#### Document:
┌──

Lid/ring inspection.  The underside of the lids should be free from scratches.  The sealing gasket (the ring of stuff on the bottom) needs to be even and complete all the way around or else the lid will not seal correctly.   Try the rings on your jars to make sure that they fit and that the threads are correct.  This is all about getting a good seal to keep you from getting sick.

Jar cleaning and sanitation.  Important, even if your jars are new they still need to be cleaned. Even if you got them from your mom and she swore that she sanitized them, do it again.  It won’t hurt anything and it will help keep you and others eating your product from getting sick.

Wash jars, lids, and bands with warm soapy water.  Rinse thoroughly! The jars and lids can stay wet, but dry the bands. You can put jars and lids in the dishwasher as well.

Getting the jars ready for canned goods.  Put the jars into a saucepan/stockpot that they can be submerged in (not your canning pot).  Fill the pot with water until it covers the jars.  Remember to put the jars top up and put some water in them to prevent them from floating.  Put the pan on the stove and bring water to a simmer, do not let it boil.  You are going to keep your jars here until you are ready to fill them.

Lids, There are two schools of thought on lids. Ball Canning says that their lids do not need to be heated to create a good seal.  Most people though feel that this is an essential step.  It will not hurt the lids, but it will be difficult to get them out of the hot water one by one to use them unless you are using a jar lid magnet.  If you heat your lids, use a separate pot than the one your jars are in.

Canning pot.  Put your rack on the bottom of the pot that you are going to can your items in.  Fill the pot about halfway with water.  You want enough that it will cover the jars when you put them in, but remember that this water is going to boil so don’t fill it up all the way or it will boil over on your stove.

Put your canning pot on another burner than your jar pot and let the water in it come to a simmer.  Keep it at a simmer as you prep your food.

Put your thick towel on the counter, where it will not get in your way for up to a day.  This is where the finished jars are going to rest once they have been filled and processed.

└──

#### Supplied information:

┌──

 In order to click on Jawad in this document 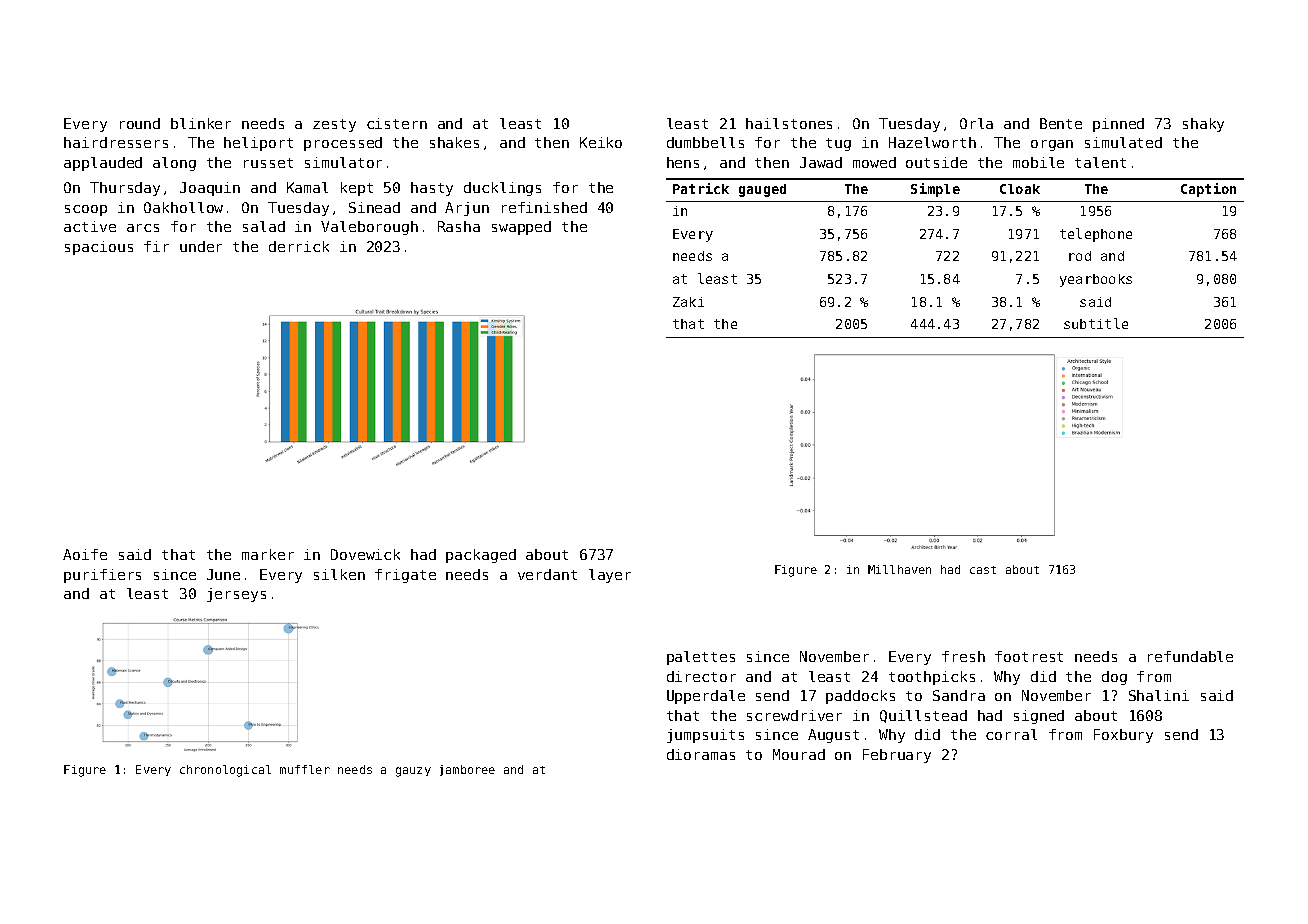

└──

#### Required actions:
[a] In the canning instructions, what should the water in the jar pot be brought to, and what must it not do?
[b] Decide whether each statement agrees with the canning instructions, answering yes or no and quoting the words that decide it: (i) New jars can skip cleaning. (ii) Jars and lids may be washed in the dishwasher. (iii) The canning pot should be filled about halfway with water.
[c] Reproduce the canning instructions from "Getting the jars" up to and including "to fill them.".

#### Answers to the tasks:
[a] It should be brought to a simmer and must not be allowed to boil.

[b]
(i) No: "even if your jars are new they still need to be cleaned."
(ii) Yes: "You can put jars and lids in the dishwasher as well."
(iii) Yes: "Fill the pot about halfway with water."

[c]
Getting the jars ready for canned goods.  Put the jars into a saucepan/stockpot that they can be submerged in (not your canning pot).  Fill the pot with water until it covers the jars.  Remember to put the jars top up and put some water in them to prevent them from floating.  Put the pan on the stove and bring water to a simmer, do not let it boil.  You are going to keep your jars here until you are ready to fill them.